## YOUR OBJECTIVE:
Say how many lines of the material include "will". Give the number without any other text.
+++ DATA TO USE
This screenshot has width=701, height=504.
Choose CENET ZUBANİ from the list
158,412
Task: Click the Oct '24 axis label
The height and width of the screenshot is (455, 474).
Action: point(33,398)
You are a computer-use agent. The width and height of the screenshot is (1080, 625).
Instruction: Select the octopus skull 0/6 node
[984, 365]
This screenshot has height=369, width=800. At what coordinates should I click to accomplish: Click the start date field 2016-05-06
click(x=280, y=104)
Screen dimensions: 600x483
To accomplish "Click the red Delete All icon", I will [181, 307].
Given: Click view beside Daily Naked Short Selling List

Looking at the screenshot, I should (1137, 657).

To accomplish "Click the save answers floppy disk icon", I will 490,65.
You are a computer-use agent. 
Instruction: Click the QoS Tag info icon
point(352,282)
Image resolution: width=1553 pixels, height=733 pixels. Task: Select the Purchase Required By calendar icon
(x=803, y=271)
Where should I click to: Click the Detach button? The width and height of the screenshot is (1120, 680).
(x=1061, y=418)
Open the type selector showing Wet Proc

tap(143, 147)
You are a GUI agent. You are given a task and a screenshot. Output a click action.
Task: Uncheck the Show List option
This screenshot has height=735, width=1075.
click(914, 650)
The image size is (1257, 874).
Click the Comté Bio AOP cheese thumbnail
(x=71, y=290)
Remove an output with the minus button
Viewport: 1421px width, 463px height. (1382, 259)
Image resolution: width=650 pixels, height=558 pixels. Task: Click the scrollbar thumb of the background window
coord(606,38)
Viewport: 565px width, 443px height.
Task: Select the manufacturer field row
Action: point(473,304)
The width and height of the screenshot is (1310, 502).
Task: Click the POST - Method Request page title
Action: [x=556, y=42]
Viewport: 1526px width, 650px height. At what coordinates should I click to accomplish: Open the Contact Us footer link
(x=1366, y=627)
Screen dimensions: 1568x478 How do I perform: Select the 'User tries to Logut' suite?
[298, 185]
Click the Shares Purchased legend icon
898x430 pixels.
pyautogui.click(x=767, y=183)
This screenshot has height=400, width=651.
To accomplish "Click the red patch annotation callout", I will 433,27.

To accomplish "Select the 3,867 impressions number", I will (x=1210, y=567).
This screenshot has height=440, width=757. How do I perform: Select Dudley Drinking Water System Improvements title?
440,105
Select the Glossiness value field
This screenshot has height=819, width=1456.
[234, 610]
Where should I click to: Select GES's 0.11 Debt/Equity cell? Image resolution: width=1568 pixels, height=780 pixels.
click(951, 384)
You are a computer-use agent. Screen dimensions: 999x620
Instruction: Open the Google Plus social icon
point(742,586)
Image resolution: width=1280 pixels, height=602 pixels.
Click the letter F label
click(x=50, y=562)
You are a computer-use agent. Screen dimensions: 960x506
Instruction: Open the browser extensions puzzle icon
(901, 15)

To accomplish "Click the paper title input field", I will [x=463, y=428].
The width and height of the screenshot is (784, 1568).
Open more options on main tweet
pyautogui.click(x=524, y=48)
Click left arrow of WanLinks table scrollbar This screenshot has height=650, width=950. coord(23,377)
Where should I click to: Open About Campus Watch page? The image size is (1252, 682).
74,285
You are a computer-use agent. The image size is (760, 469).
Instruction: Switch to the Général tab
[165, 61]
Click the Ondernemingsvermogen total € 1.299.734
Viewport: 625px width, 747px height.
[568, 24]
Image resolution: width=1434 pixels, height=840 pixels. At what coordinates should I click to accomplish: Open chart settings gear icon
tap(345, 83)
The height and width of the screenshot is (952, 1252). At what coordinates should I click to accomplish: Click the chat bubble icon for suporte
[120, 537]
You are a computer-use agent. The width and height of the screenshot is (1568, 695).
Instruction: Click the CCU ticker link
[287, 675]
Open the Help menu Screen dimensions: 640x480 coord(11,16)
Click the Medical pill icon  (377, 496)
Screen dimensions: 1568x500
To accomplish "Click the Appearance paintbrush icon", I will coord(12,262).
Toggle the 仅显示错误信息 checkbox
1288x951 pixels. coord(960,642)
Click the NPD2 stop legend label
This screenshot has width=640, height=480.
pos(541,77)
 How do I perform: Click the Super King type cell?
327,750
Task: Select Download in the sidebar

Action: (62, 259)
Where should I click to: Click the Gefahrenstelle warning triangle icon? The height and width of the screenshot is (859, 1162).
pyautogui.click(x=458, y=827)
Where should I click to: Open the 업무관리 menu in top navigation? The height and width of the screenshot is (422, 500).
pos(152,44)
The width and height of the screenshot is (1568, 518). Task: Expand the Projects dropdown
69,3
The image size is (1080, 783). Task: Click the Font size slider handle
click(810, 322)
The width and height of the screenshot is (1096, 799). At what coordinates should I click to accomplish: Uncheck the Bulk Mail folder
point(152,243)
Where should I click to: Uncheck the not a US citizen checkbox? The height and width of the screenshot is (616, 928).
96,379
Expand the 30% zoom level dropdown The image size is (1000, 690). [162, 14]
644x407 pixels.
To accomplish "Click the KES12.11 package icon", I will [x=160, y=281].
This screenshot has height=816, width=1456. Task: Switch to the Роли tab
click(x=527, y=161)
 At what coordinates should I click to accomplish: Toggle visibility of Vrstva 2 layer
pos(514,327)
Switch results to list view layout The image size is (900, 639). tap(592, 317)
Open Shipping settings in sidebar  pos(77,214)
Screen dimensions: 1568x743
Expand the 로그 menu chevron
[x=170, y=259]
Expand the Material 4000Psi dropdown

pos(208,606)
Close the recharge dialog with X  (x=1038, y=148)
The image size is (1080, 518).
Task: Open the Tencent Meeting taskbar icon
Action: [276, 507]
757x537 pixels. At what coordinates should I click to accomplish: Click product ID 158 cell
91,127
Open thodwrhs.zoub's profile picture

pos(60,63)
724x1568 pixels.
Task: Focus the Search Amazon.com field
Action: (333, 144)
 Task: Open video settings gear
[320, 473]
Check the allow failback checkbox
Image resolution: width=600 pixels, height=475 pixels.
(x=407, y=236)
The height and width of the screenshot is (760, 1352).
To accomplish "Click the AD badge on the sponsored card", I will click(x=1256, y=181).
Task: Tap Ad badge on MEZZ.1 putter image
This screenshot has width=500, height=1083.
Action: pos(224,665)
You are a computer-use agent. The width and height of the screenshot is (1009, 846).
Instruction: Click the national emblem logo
++++++
## RESULT OF THE EXERCISE:
8